Our Grievance Officer for India is:

Arasi Balaji, MD, Managing Director, ChronicGPT Inc. Email: grievance@chronicgpt.com Phone: +91 99449 02046 Postal (India): 272 Sarveswarar Koil St, Anna Nagar, Madurai 625 020, India

We aim to respond to grievances within one month of receipt (consistent with SPDI Rule 5(9)). As DPDP Rules come fully into force, we will also observe any outer grievance timeline required by those Rules (including the ninety-day outer bound where applicable). You may escalate unresolved grievances to the Data Protection Board of India where available under applicable law.

Personal data breaches

If a personal data breach occurs, we will take reasonable steps to contain and investigate it and will intimate affected individuals and the Data Protection Board of India as required by applicable law.

Account deletion

You may permanently delete your account and stored data under Settings tab → Account Delete. For deletion assistance or other rights requests, contact grievance@chronicgpt.com.

16. Children's privacy

The Services are intended for adults 18 years of age or older. We do not knowingly collect personal information from anyone under 18. If we learn that a person under 18 has provided information, we will take reasonable steps to delete it unless retention is required for safety, legal, or compliance reasons.

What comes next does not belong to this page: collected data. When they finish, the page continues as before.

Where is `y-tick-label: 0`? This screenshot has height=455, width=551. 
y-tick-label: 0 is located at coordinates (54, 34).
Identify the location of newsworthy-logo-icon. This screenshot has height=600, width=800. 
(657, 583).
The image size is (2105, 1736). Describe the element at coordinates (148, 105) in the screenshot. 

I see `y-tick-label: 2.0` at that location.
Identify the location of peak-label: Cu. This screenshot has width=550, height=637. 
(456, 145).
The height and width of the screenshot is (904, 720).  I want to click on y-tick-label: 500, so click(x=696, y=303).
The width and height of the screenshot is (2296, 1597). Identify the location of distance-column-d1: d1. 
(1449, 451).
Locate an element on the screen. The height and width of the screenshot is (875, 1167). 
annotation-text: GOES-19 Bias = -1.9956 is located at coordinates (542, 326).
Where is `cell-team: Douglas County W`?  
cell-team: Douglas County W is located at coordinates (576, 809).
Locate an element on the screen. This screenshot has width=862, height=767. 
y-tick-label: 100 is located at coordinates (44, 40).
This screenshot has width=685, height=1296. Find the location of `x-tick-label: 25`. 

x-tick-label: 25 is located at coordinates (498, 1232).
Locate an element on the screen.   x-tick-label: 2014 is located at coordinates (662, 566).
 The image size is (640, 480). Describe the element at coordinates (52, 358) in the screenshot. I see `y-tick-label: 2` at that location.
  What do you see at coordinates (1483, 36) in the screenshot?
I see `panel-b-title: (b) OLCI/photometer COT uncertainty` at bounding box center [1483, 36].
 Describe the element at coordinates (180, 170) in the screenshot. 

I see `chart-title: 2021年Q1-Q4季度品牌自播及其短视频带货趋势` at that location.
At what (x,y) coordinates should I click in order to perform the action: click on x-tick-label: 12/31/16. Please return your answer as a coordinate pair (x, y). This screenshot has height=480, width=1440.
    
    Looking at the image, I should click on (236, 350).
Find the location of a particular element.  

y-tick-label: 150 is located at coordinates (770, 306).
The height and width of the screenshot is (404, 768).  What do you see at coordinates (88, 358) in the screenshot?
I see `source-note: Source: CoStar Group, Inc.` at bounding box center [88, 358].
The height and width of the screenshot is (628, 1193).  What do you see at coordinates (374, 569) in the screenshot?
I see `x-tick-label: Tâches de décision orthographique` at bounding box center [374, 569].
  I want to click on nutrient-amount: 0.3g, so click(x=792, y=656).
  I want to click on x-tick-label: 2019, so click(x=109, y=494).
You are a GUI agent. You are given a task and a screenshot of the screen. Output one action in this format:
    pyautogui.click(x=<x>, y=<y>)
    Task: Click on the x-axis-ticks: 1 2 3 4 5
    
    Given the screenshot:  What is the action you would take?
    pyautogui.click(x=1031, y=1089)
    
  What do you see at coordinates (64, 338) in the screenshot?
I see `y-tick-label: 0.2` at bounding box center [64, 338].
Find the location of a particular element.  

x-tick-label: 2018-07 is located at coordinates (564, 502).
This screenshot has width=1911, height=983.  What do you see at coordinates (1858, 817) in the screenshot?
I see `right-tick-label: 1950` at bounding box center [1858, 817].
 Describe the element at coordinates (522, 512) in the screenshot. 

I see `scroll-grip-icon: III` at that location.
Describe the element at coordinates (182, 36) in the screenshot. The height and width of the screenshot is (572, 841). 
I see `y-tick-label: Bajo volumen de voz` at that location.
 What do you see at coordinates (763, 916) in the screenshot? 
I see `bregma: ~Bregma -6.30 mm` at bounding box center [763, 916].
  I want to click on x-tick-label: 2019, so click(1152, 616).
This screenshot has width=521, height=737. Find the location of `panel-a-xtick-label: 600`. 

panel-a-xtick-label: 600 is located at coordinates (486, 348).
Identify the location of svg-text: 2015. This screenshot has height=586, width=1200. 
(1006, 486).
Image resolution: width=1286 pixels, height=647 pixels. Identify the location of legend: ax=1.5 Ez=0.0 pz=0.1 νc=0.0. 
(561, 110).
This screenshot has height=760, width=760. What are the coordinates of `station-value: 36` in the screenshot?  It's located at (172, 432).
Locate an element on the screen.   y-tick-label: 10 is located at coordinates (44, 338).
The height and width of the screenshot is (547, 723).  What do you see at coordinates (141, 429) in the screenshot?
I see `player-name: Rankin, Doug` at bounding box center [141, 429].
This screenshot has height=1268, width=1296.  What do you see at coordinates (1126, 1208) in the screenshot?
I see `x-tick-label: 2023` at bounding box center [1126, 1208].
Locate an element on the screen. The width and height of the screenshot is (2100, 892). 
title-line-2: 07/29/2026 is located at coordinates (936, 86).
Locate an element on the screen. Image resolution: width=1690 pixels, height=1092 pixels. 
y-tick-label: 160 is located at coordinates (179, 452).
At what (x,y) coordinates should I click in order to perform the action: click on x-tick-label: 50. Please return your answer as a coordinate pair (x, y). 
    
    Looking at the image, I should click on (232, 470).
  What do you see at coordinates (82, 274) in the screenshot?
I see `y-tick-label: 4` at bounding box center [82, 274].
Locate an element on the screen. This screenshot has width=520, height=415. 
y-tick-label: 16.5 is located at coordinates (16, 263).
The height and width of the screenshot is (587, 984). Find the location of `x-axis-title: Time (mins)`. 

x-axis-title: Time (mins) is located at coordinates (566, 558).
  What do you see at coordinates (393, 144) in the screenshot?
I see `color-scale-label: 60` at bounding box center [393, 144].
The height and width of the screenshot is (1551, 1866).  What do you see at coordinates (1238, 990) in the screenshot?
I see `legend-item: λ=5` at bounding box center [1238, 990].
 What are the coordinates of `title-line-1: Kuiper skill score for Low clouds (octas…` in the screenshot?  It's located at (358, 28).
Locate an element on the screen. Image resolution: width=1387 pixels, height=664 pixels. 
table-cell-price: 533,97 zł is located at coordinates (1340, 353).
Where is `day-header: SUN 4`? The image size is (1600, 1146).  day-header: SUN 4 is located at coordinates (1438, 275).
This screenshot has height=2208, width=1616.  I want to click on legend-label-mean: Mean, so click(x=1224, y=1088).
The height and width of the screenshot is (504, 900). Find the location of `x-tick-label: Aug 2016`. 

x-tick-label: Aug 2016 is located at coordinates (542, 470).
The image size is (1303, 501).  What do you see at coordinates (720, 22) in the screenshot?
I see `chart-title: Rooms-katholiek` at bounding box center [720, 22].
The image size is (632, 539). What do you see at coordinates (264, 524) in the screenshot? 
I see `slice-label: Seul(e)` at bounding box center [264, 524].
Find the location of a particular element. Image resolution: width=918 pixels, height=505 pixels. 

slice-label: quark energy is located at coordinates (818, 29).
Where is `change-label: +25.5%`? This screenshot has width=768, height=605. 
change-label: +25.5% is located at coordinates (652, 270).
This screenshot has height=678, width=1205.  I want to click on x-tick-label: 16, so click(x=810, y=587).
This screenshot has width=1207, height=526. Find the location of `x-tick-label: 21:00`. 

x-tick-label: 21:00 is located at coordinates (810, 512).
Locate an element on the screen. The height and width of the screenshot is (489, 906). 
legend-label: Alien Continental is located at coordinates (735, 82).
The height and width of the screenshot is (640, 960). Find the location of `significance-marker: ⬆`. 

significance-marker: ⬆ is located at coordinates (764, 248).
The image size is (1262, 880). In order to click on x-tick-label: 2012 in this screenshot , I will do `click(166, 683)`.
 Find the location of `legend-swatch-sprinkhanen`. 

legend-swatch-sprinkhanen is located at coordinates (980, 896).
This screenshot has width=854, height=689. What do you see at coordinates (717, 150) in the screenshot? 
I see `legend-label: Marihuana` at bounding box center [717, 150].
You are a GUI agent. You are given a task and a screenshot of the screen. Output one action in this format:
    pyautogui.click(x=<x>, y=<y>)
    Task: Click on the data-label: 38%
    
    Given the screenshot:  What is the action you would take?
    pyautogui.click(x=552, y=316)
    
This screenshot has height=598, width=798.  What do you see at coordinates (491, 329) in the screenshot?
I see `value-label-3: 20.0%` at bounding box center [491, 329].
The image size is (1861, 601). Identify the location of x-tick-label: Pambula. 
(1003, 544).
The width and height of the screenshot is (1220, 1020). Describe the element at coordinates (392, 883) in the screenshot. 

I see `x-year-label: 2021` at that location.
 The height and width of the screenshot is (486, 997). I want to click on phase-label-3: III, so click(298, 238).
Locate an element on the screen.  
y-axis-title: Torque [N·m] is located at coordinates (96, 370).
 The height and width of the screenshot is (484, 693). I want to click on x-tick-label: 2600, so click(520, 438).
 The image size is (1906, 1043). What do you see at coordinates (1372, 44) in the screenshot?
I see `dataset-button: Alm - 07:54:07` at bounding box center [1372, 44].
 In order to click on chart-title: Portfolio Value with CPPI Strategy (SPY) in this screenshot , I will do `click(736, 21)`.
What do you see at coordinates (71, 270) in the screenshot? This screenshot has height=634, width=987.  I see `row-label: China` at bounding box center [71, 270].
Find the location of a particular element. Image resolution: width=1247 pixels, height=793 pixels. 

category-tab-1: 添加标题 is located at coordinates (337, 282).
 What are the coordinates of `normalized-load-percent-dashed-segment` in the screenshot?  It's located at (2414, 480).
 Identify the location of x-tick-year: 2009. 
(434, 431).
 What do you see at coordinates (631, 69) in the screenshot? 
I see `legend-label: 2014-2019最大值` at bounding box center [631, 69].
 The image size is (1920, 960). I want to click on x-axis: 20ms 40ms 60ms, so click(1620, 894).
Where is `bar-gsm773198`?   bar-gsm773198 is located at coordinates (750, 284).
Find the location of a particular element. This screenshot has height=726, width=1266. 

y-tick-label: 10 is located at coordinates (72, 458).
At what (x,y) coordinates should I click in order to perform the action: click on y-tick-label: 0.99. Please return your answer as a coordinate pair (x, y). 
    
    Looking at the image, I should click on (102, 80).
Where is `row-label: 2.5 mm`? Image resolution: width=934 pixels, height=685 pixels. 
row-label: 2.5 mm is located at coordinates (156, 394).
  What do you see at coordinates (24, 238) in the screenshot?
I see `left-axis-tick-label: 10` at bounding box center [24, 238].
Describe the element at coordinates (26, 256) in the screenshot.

17. Changes to this policy

We may update this Policy as our Services, legal obligations, or privacy practices change. We will post the updated Policy with a new effective date. For material changes, we will provide additional notice as required by law, such as in-app notice or email.

18. Contact us

ChronicGPT Inc. (corporate headquarters) 5159 Steinbeck Circle Flower Mound, TX 75022 United States

India Grievance Officer postal address Arasi Balaji, Managing Director, ChronicGPT Inc. 272 Sarveswarar Koil St Anna Nagar, Madurai 625 020 India

Privacy-policy questions: privacy@chronicgpt.com

Privacy rights, grievances, and Data Protection Officer / Grievance Officer (Arasi Balaji, MD): grievance@chronicgpt.com · +91 99449 02046

Account deletion (primary path): in the app under Settings tab → Account Delete. For deletion assistance or legally required written rights requests, email grievance@chronicgpt.com.

For formal written notices required by law, use either postal address above, as applicable.